It At The Bottom Of The Ocean by JR Mercier.
it at the bottom of the ocean by jr mercier, jr mercier short story, jr mercier
The brilliant green forest danced around her.
She put one dirty foot down, the cold dirt a soothing balm to her bleeding soles. One foot after the other. One step after the other. An unsteady march as she focused on the rhythm. Further and further away from the tar demarcation that now cut her off from that cruel world behind her. Smoke blanketed the sky at her back.
The forest got thicker and every step had leaves brushing her naked and dirty skin, like millions of little hands reaching out, gently kissing her skin with cool lips. Flowers puffed pollen and artful scents. But all she could see in this green paradise was the red on her body.
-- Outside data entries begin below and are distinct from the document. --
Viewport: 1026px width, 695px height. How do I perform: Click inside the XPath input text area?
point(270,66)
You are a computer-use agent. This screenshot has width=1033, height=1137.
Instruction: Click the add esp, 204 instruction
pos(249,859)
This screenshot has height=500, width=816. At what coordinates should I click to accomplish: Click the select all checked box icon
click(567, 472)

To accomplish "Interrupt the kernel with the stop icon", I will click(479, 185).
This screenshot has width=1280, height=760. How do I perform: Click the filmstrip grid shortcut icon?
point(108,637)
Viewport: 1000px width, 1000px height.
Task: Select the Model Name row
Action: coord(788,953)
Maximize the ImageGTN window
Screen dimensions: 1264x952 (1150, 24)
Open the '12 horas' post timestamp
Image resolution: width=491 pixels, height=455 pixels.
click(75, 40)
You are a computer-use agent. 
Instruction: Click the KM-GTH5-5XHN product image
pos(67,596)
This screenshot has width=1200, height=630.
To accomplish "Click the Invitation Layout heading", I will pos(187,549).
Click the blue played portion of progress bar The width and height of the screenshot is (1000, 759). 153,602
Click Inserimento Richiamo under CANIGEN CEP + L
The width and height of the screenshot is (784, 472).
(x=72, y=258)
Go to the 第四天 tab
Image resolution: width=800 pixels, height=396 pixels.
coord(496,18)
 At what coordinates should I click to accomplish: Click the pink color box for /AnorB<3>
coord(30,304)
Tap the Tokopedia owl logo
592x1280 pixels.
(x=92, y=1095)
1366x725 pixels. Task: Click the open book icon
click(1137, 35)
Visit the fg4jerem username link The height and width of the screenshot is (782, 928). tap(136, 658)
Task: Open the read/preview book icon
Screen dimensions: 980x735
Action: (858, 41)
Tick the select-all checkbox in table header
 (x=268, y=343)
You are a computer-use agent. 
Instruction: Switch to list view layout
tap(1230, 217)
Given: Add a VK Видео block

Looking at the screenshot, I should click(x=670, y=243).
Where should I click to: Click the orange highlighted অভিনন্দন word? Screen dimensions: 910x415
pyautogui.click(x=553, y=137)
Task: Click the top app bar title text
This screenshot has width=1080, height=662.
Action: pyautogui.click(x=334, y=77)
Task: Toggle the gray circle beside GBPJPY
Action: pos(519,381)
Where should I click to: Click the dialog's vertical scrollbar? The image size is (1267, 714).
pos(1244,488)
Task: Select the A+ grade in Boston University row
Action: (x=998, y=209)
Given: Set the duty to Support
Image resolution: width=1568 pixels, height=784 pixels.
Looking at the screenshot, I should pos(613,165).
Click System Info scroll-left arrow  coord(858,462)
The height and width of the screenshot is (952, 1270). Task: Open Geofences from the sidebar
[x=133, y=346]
The red staining her hands, the red on the leaves that she left behind her. The leaves ripped from their choirs to be nothing but a canvas for her horrors.
The ground gradually rose up, the sentinel trees no longer singing. They watched her pass between them, ancient and Other.
She dug her bloody hands into the ground, the smell of fresh earth rising as she ascended the hill. She heaved and pulled and climbed and moved through the trees, trying to reach the top. There was an
The sentinels started reaching for her, scratching at her skin, trying to hold her back.
But for all their reaching, she moved past them, breath sawing in and out of her ruined chest.
Finally, when the trees were so high they disappeared into clouds and the world around her flickered with wings and hidden eyes and long fingers, only then did she reach the top.
She gazed at the trees behind her and the open heavens above her.
And the abyss before her.
jr mercier, a short story
A gust of wind rattled the trees behind her, their creaking and moaning a symphony of sorrow for the girl that gazed at the abyss with longing. But they didn’t move and the faces and wings they sheltered didn’t either, their curious eyes on her as she walked to the edge.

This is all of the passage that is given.